Price is what used to be called a "writer's writer", which means (more or less) that his command of diction, style, voice, and such is high and his command of plot/narrative momentum is low. When I first read one of his novels nearly 40 years ago (and now recall little of it), I was dazzled by the skill set. In "A Long and Happy Life", he writes in the classic Southern hothouse ways: in love with place, with atmosphere, with eccentricity, with wanderingly offbeat characters, and, of course, very much in love with language.
This is a novel of consciousness and imagination. And it is 19 year old Rosacoke's c. and i. we spend all our time in. She is a half-appealing/half-annoying character, in that Price's evocation of her inner and outer worlds is brilliant, but also in that we spend too much time in those worlds, without relief and without enough story to carry us along. It takes half the book for something significant to happen to Rosacoke, which is too long to languish in the forests and rivers and bird-conscious regions of her ploddingly step-by-step point of view. Rosacoke's "problem" is that she is "over-the-moon" about Wesley, a few years older than her, a fella who's now out of the military and selling motorcycles. These two are okay characters but not all that inherently fascinating as people.

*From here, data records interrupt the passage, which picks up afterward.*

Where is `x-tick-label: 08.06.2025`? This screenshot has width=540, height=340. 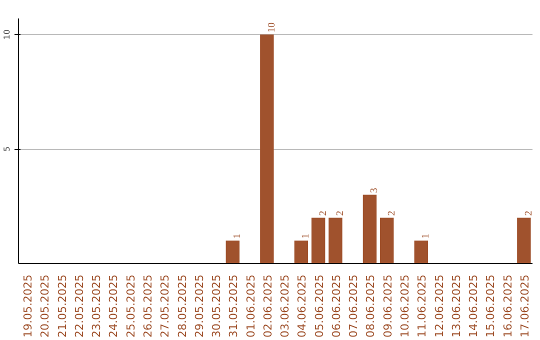 x-tick-label: 08.06.2025 is located at coordinates (371, 306).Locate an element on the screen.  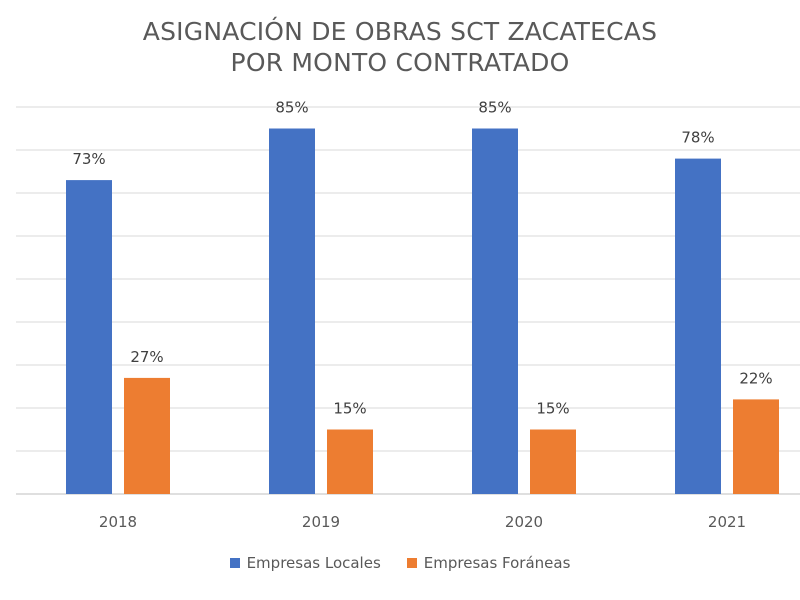
legend-item-locales: Empresas Locales is located at coordinates (305, 563). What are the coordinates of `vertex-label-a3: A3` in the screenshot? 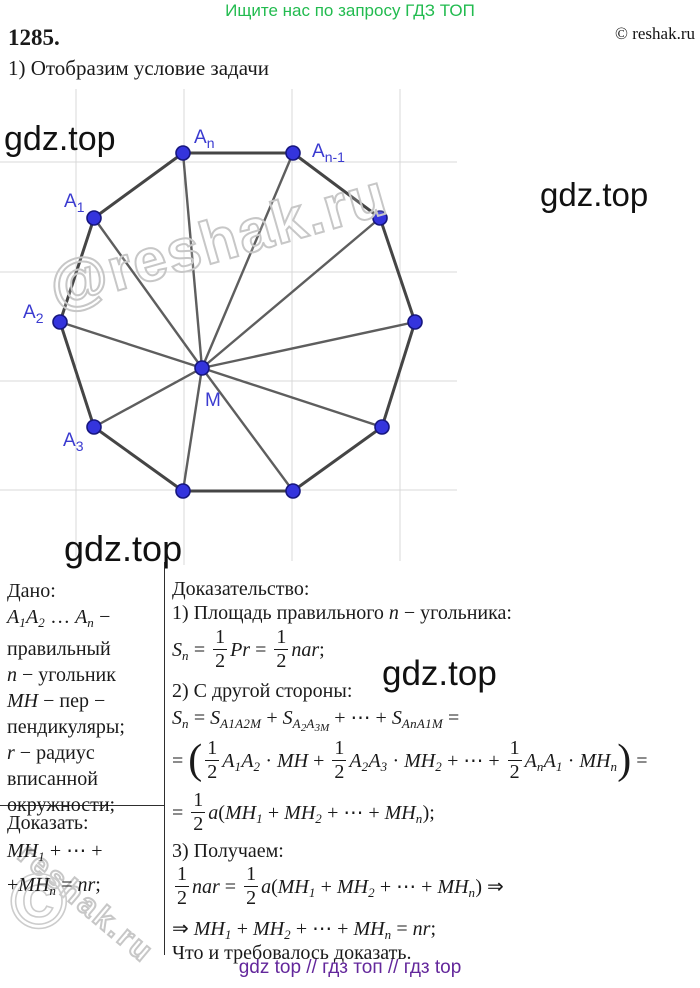 It's located at (74, 442).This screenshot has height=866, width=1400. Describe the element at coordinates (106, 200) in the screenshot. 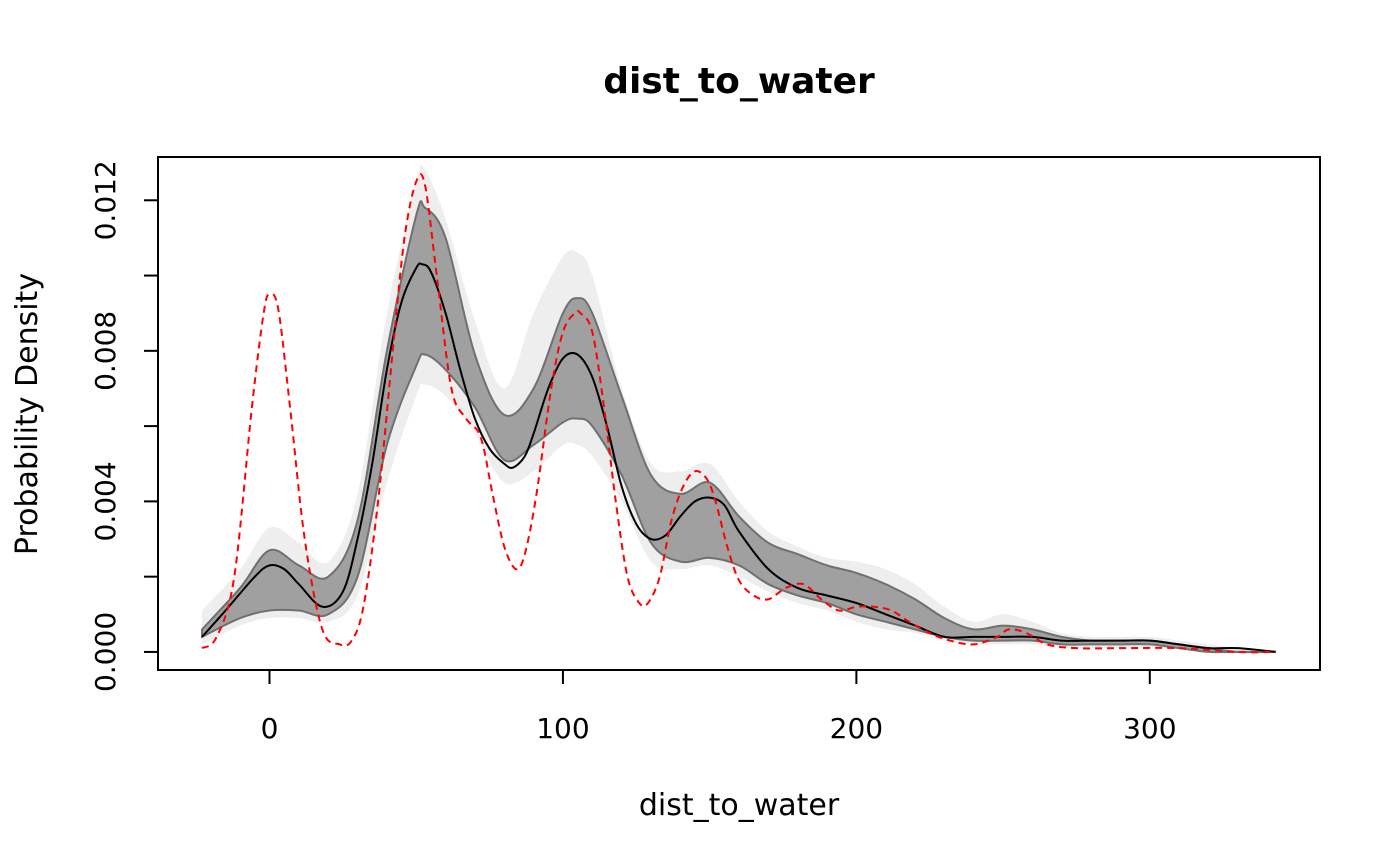

I see `y-tick-label: 0.012` at that location.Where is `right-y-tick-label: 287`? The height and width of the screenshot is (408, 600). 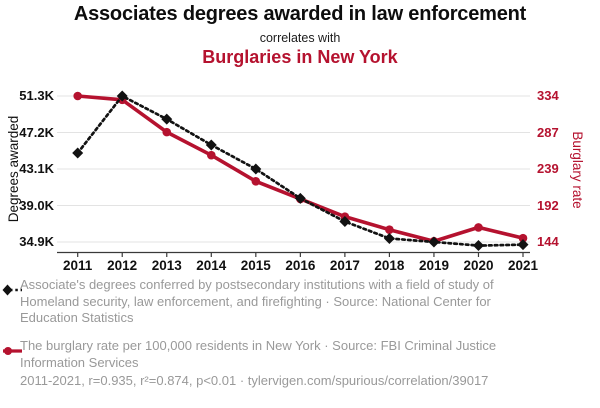
right-y-tick-label: 287 is located at coordinates (548, 132).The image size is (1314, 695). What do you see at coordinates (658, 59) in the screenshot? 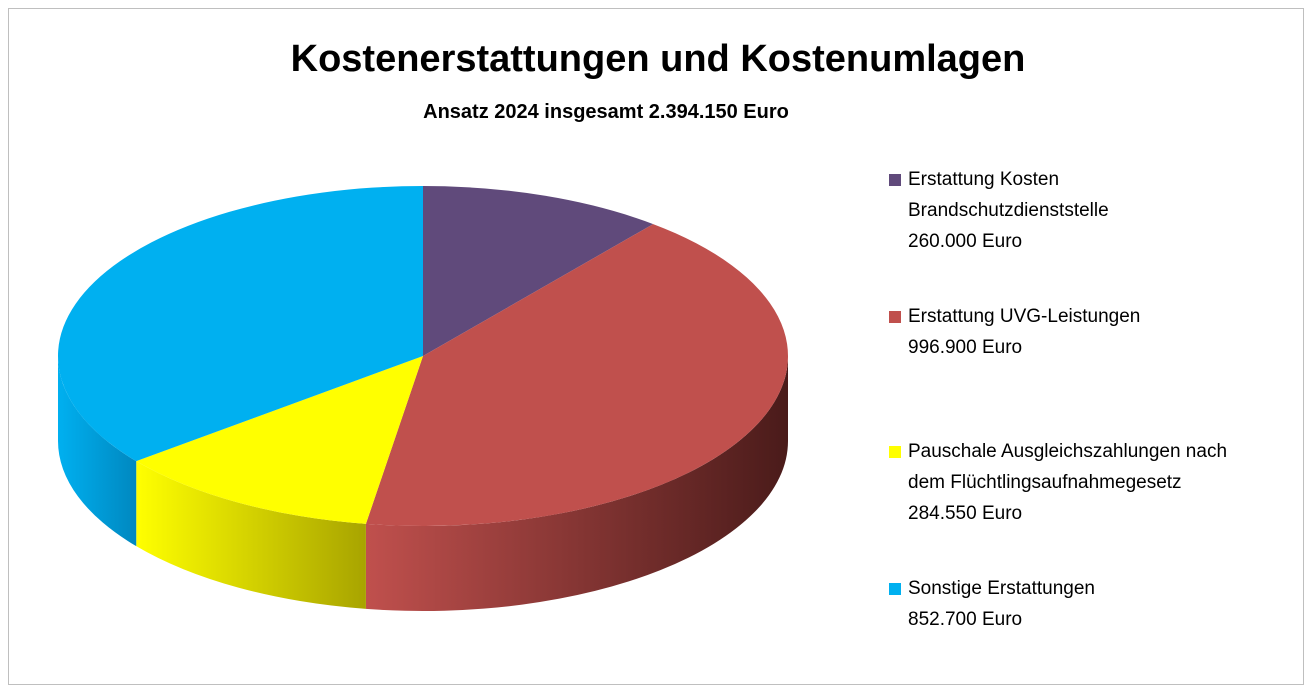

What holds us is the vision and the language and the style, not the story and the plot and the what-might-happen next.
Wesley is fatally inert, a dead cliche of a character. We want to know more about him and should but Price never gives us that and the story's overall effect/balance is badly compromised by this lack. What might've made the novel memorable is if Price had found the imaginative wherewithal to write half of it from Rosacoke's p.o.v. and half from Wesley's. But he isn't up to that.
All Rosacoke all-the-time becomes narratively oppressive. I'm all for beauty in prose and sensibility ("Beauty, Beauty, Beauty! by God") but it's not enough to sustain a too-languid story, nor particularly to hold the modern reader in place. Price's interest in the poetic/emotional dynamics of Rosacoke's inner life is one thing...but it's not enough things.
The ending is muddled, unconvincing, unsatisfying, abrupt. Price makes a hash of it (Wesley comes through, quite against character). He doubtless had the ending in mind all along but once the page count told him he was there he didn't really know how to pull it off...so he just stopped. We're left out on a limb, a bit baffled, and there's old Rosacoke with us...sorta confused her own self.